« Au milieu des ruines et des décombres d'anciennes habitations, parmi les figuiers et les mûriers aux fruits rouges, sur un rivage escarpé du nord-ouest de l'île, en un lieu désert d'où devait surgir la nuit toute une foule de fantômes, de simulacres d'âmes lasses, d'ombres qui reviennent, dit-on, de la prairie d'asphodèles pour faire entendre dans la solitude leurs vaines lamentations sur leur éphémère séjour d'autrefois en ce bas monde, se dressait encore la petite église de Notre-Dame de Précla. » (p. 101)

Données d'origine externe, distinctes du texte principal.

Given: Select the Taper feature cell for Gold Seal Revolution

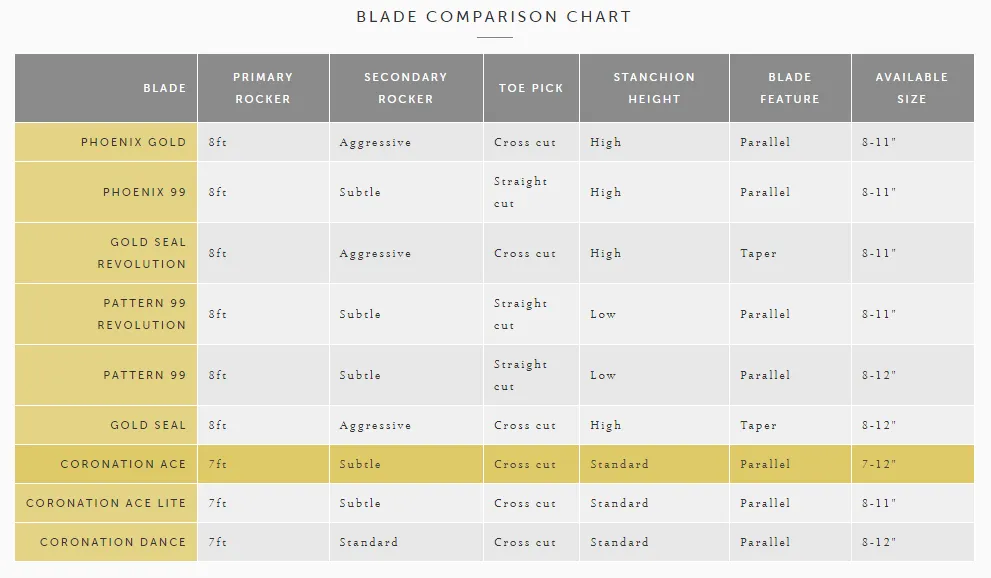Looking at the screenshot, I should point(758,253).
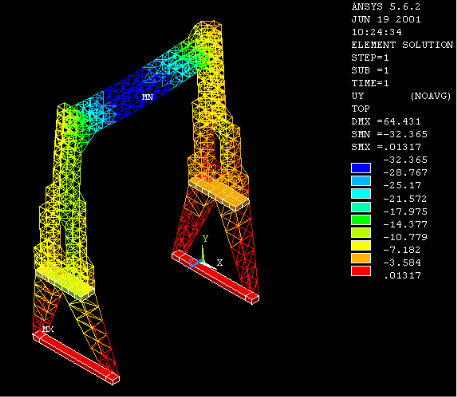Click the ANSYS 5.6.2 version text
The height and width of the screenshot is (397, 457).
click(386, 7)
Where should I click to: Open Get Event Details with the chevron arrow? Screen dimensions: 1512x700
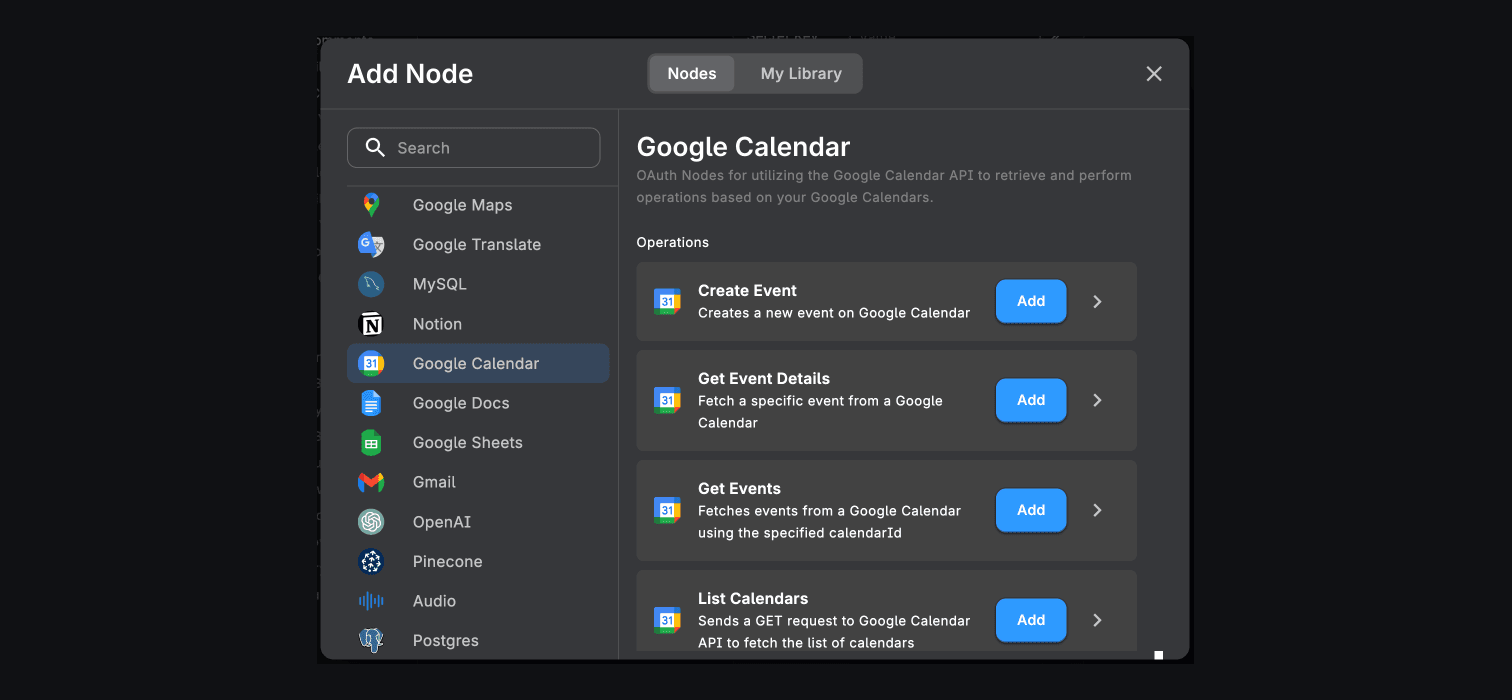tap(1097, 400)
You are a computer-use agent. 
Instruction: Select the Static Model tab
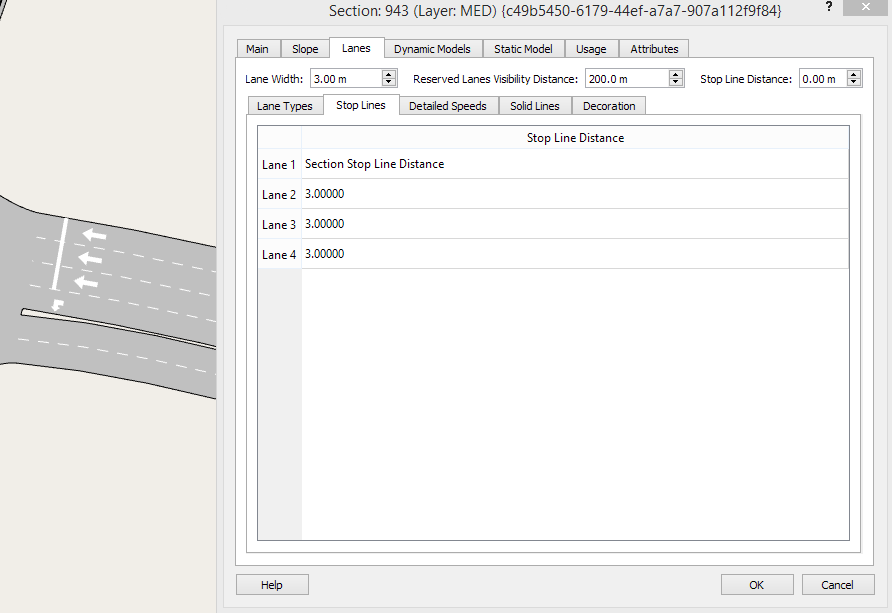[523, 49]
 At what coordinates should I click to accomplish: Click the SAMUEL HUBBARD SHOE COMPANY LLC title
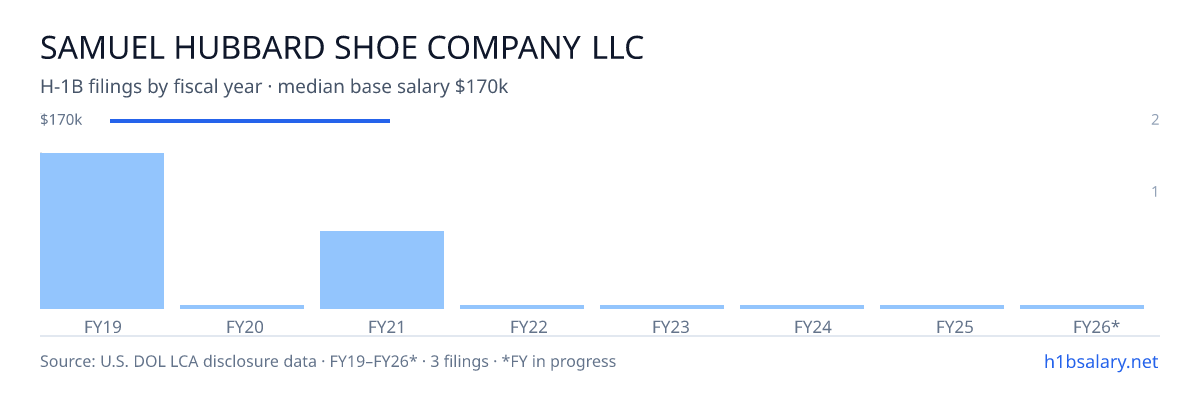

Cet extrait est le début d'une des nouvelles qui composent le recueil «
Rêverie du quinze août ». Et elle donne le ton ! C'est toute une introduction à l'univers d'Alexandros Papadiamantis, un auteur grec du 19e siècle (quoique certains diront qu'il était à cheval sur le 20e aussi, étant mort en 1911). Il ne raconte pas les aventures cosmopolites des gens des grandes villes comme Athènes ou Constantinople, non. Il s'attarde plutôt au quotidien du petit peuple des îles. C'est un monde difficile, mais sans misérabilisme. Les paysans, bergers, pêcheurs et religieux sont des gens fiers, presque orgeilleux, mais surtout résilient, de la race des survivants. Ce sont ses héros. Après tout, nous sommes au pays des dieux l'Olympe et des héros anciens, même des grands personnages historiques comme Périclès, Léonidas et Alexandre le Grand !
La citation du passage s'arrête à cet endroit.